Remove the first component and then use `sapply` and `html_table` to convert each node in `nodes` into a table. Note that in this case, `sapply` will return a list of tables. You can also use `lapply` to assure that a list is applied.
(@) Look through the resulting tables. Are they all the same? Could we just join them with `bind_rows`?
(@) Create two tables, call them `tab_1` and `tab_2` using entries 10 and 19.
(@) Use a `full_join` function to combine these two tables. Before you do this you will have to fix the missing header problem. You will also need to make the names match.
(@) After joining the tables, you see several NAs. This is because some teams are in one table and not the other. Use the `anti_join` function to get a better idea of why this is happening.
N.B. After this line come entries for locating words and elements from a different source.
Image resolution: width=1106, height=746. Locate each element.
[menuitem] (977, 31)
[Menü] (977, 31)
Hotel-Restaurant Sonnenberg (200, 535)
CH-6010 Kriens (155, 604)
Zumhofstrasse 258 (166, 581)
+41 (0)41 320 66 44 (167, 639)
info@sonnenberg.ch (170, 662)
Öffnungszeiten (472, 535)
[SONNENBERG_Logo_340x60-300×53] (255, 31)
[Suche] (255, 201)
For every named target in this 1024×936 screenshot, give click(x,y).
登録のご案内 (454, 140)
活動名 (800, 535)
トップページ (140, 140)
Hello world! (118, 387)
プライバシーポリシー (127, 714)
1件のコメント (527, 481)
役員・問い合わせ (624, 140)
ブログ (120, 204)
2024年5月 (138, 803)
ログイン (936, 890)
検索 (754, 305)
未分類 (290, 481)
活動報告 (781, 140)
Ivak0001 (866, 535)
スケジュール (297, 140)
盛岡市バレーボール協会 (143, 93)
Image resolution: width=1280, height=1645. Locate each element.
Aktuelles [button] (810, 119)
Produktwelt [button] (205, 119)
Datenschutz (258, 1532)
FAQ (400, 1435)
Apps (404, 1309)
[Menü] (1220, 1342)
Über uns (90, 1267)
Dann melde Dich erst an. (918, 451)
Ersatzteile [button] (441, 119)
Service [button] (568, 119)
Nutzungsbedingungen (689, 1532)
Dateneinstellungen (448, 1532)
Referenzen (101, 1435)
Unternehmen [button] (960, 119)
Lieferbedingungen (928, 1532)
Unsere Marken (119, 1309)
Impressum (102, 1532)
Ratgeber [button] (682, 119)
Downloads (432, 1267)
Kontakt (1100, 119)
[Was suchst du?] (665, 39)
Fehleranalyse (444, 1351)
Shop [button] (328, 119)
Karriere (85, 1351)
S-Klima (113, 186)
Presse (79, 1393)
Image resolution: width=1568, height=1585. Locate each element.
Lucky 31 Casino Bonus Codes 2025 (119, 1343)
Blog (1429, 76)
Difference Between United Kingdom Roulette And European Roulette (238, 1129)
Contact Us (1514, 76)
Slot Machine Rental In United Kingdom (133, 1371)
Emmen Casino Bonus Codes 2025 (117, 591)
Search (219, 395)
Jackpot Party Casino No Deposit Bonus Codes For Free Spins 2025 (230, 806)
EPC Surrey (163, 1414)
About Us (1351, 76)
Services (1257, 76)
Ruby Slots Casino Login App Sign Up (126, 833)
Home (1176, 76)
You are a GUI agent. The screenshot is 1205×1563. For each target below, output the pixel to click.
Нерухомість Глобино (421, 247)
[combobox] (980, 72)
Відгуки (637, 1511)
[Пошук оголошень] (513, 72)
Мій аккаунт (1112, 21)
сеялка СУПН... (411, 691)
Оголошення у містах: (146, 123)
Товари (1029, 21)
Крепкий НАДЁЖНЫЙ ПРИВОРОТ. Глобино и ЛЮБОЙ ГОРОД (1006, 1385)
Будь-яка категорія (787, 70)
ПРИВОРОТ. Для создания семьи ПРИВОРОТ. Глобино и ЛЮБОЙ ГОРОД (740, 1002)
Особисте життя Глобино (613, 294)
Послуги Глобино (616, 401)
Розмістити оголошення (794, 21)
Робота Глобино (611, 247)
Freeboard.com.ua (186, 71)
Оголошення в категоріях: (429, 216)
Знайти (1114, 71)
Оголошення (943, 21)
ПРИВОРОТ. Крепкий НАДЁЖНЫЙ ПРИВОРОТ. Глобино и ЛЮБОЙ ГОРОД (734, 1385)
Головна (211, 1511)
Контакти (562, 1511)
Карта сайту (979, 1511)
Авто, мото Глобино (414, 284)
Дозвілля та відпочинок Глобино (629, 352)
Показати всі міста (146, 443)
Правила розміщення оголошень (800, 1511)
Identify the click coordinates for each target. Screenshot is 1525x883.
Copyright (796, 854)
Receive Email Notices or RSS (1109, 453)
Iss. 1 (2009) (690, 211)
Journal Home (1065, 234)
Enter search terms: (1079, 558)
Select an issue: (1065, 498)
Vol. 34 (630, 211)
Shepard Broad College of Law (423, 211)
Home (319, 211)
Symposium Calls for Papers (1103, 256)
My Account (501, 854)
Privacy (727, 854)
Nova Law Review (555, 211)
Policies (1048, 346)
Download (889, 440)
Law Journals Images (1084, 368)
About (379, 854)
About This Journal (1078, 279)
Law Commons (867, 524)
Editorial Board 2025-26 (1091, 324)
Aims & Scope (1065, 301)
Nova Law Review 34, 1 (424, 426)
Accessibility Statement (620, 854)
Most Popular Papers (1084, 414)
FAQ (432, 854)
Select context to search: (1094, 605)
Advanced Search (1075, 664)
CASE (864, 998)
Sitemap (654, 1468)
(@) We see see that one of the problems is that Yankees are listed as both _N.Y. Yankees_ and _NY Yankees_. In the next section, we will learn efficient approaches to fixing problems like this. Here we can do it "by hand" as follows:
```{r, eval=FALSE}
tab_1 <- tab_1 |>
mutate(Team = ifelse(Team == "N.Y. Yankees", "NY Yankees", Team))
```
Now join the tables and show only Oakland and the Yankees and the payroll columns.